◆ LIST OF TASKS ◆
**A)** What percentage figures does the article on genomic dark matter give? List each one with what it describes.
**B)** Answer these questions from the article on genomic dark matter:
(i) In what year was the Human Genome Project launched?
(ii) What were regions without codons traditionally called?
(iii) How does the article define the "transcriptome"?
**C)** Does each statement agree with the article on genomic dark matter? Answer yes or no, and quote the words that decide it.
(i) ENCODE began in 2003.
(ii) The human genome has fewer than 3 billion base pairs.
(iii) Transcriptome profiling showed that most transcribed RNA is protein-coding.

◆ TEXT SECTION ◆
----------------------------------------

Hidden within us: The dark matter of the human genome

The human genome is a vast library of over 3 billion base pairs, yet advancements in whole-genome sequencing reveal only 2% are protein-coding. This startling finding has prompted one of the most pressing missions of contemporary biology: to fully understand the role of the remaining 98% of the genome. Accomplishing this mission requires next-generation sequencing and transcription profiling to analyze historically overlooked non-coding stretches between genes, termed genomic “dark matter.”

“The traditional protein-centric view of the genome became less accurate, and an increasing number of researchers deemed it plausible that more non-coding sequences possessed functionality.”

Traditionally, molecular biologists theorized genomic regions not containing codons — the stepwise instructions for assembling proteins by their amino acid subunits —  were functionless, evolutionary artifacts called “junk” DNA. However, late 20th-century advancements in molecular genomics challenged this viewpoint, as researchers demonstrated that select “junk” sequences contained transcription sites for non-coding RNAs and abundant transposable elements. The traditional protein-centric view of the genome became less accurate, and an increasing number of researchers deemed it plausible that more non-coding sequences possessed functionality. Despite these advancements, the majority of non-coding regions remained poorly characterized due to unavailable whole-genome sequences and profiles of the human “transcriptome” — the complete set of RNA present in cells. However, the revolutionary launch of the Human Genome Project in 1990 and the subsequent Encyclopedia of DNA Elements (ENCODE) in 2003 provided biologists with the first high-definition genomic maps and catalogs of RNA transcripts. Combined with newly available assays for gene expression, these projects illuminated dark matter sequences and revealed new insights into genomic activity.

“In the past decade, studies using data from the Human Genome Project and ENCODE have demonstrated non-coding regions to be more active than initially theorized.”

In the past decade, studies using data from the Human Genome Project and ENCODE have demonstrated non-coding regions to be more active than initially theorized. Specifically, 80% of non-coding DNA has displayed biological activity, with evidence for at least 75% of the entire genome being capable of transcription. Further transcriptome profiling has confirmed this, revealing that 98.8% of transcribed RNA is non-coding. From an evolutionary perspective, such high activity in non-coding regions equates to a tremendous loss of cellular resources if it does not confer a fitness advantage. Since a cell’s resources are finite, geneticists argue that such a large loss to functionless DNA is disadvantageous and likely to have been selected against by natural selection. This challenges traditional assumptions, suggesting many non-coding transcripts may have roles in maintaining cellular function.

----------------------------------------

Entries drawn from a collection

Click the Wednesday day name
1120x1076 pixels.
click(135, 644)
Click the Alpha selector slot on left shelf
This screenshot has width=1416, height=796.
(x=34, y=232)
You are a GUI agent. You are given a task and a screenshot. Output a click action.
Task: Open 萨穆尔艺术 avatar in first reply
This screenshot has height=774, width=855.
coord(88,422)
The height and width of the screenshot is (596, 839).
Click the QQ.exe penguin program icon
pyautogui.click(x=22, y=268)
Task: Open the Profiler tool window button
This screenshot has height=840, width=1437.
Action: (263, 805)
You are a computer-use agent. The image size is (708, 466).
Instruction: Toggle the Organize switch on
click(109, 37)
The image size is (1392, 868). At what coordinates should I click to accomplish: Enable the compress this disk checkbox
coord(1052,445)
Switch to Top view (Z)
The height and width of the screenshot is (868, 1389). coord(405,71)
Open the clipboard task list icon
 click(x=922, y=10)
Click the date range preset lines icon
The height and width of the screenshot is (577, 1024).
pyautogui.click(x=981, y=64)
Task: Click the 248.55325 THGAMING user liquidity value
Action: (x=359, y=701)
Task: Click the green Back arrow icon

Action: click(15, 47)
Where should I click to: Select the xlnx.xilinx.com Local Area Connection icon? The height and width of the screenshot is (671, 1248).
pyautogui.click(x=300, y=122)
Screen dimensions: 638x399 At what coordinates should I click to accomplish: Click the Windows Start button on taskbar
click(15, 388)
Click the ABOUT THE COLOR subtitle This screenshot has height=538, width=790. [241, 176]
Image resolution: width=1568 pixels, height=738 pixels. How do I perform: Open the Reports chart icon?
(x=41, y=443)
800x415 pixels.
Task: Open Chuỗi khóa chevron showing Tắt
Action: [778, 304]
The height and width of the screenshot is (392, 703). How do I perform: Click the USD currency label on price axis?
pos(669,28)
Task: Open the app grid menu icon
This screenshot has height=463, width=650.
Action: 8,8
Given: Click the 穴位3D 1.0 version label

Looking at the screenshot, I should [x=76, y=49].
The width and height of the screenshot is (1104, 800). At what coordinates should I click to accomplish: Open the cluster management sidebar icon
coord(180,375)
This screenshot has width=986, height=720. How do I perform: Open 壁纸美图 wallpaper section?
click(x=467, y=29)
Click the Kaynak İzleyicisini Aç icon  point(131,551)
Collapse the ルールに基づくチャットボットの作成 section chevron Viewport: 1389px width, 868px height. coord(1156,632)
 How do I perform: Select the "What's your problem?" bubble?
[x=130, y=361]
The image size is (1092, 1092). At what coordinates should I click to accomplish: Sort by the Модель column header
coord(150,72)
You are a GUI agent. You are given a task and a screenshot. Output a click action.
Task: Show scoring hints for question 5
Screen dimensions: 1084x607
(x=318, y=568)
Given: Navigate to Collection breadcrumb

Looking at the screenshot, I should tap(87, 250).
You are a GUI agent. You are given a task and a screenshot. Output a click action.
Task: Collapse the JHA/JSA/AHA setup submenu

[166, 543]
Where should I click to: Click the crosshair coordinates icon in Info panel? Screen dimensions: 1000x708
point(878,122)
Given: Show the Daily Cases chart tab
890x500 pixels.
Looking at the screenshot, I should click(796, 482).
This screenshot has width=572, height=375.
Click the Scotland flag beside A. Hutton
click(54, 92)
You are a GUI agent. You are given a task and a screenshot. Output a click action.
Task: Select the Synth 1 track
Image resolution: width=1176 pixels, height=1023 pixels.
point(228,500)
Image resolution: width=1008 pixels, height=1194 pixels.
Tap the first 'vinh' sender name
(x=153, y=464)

----------------------------------------

◆ ANSWERS TO THIS EXERCISE ◆
**A)**
- 2%: the share of the human genome that is protein-coding
- 98%: the remaining share of the genome whose role is still to be understood
- 80%: the share of non-coding DNA that has displayed biological activity
- 75%: the minimum share of the entire genome with evidence of being capable of transcription
- 98.8%: the share of transcribed RNA that is non-coding

**B)**
(i) 1990
(ii) "Junk" DNA, considered functionless evolutionary artifacts
(iii) The complete set of RNA present in cells

**C)**
(i) Yes: "the subsequent Encyclopedia of DNA Elements (ENCODE) in 2003"
(ii) No: "a vast library of over 3 billion base pairs"
(iii) No: "98.8% of transcribed RNA is non-coding"